Une petite checklist avant d’importer
Quelle que soit la méthode que vous choisissez, quelques minutes de configuration évitent des heures de nettoyage plus tard :
- Décider Lead ou Contact. Sachez quel objet un nouveau prospect LinkedIn doit devenir, pour que le routage et le reporting restent cohérents.
- Confirmer vos règles de correspondance. Assurez-vous que Salesforce peut reconnaître un doublon avant un import en masse, idéalement sur un e-mail vérifié plutôt qu’un nom.
- Mapper les champs personnalisés d’emblée. Lead source, propriétaire et tout champ critique pour le routage doivent se remplir à l’import, pas être complétés à la main.
- Prévoir l’enrichissement. Si la méthode ne renvoie pas d’e-mail professionnel, décidez d’où viendront ces données avant que les enregistrements ne s’empilent, incontactables.
La méthode qui demande le moins de nettoyage est celle qui arrive enrichie et dédoublonnée dès le départ, ce qui est tout l’argument en faveur de la voie en un clic plutôt qu’un CSV brut. Une fois les contacts entrés, l’étape suivante est de journaliser la conversation : voyez comment synchroniser les messages LinkedIn avec Salesforce pour que l’enregistrement porte toute la relation, pas juste un nom.

Prêt à corriger ton processus outbound ?
Quel est le moyen le plus rapide de faire entrer un contact LinkedIn dans Salesforce ?
Une extension Chrome en un clic. Ouvrez le profil, cliquez une fois, et le contact atterrit dans Salesforce avec l’e-mail et le téléphone enrichis et dédoublonnés par rapport à vos enregistrements existants, en quelques secondes.
Combien d’enregistrements l’assistant d’importation de Salesforce gère-t-il ?
Jusqu’à 50 000 enregistrements à la fois pour les Leads, Contacts et Accounts. La limite est rarement le problème avec un import LinkedIn. Les e-mails manquants le sont.

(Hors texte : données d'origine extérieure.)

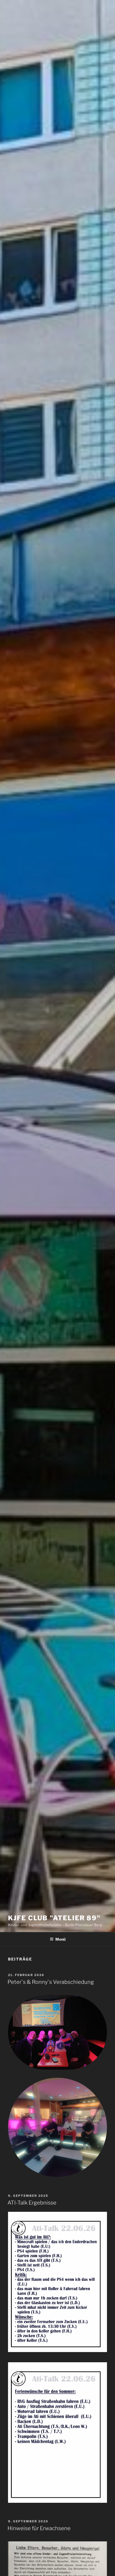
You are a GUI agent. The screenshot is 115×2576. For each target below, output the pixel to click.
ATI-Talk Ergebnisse (31, 2202)
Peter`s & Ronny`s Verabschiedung (50, 1982)
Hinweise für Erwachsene (39, 2528)
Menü (60, 1939)
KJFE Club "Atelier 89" (54, 1918)
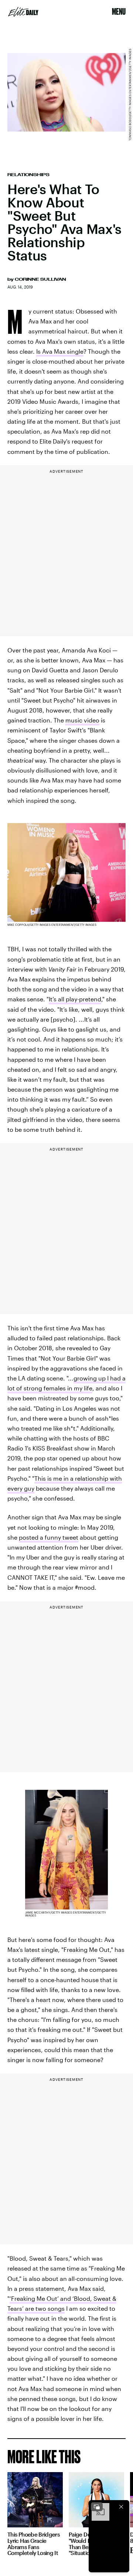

Ai-je besoin de Sales Navigator pour importer des contacts ?
Non. Une extension en un clic fonctionne avec un compte LinkedIn gratuit. Sales Navigator ne devient pertinent que pour son propre CRM Sync natif, qui se trouve sur l’offre Advanced Plus et n’enrichit toujours pas. Voyez le guide de l’intégration Sales Navigator pour les détails.
Comment empêcher les imports LinkedIn de créer des enregistrements en double ?
Utilisez un outil qui vérifie vos Contacts et Leads existants avant de créer un enregistrement. Hublead signale une correspondance et vous laisse mettre à jour l’enregistrement existant au lieu d’en ajouter un second. Un e-mail vérifié donne aussi à vos règles de correspondance Salesforce une clé fiable, ce qu’un CSV vidé ne fournit pas.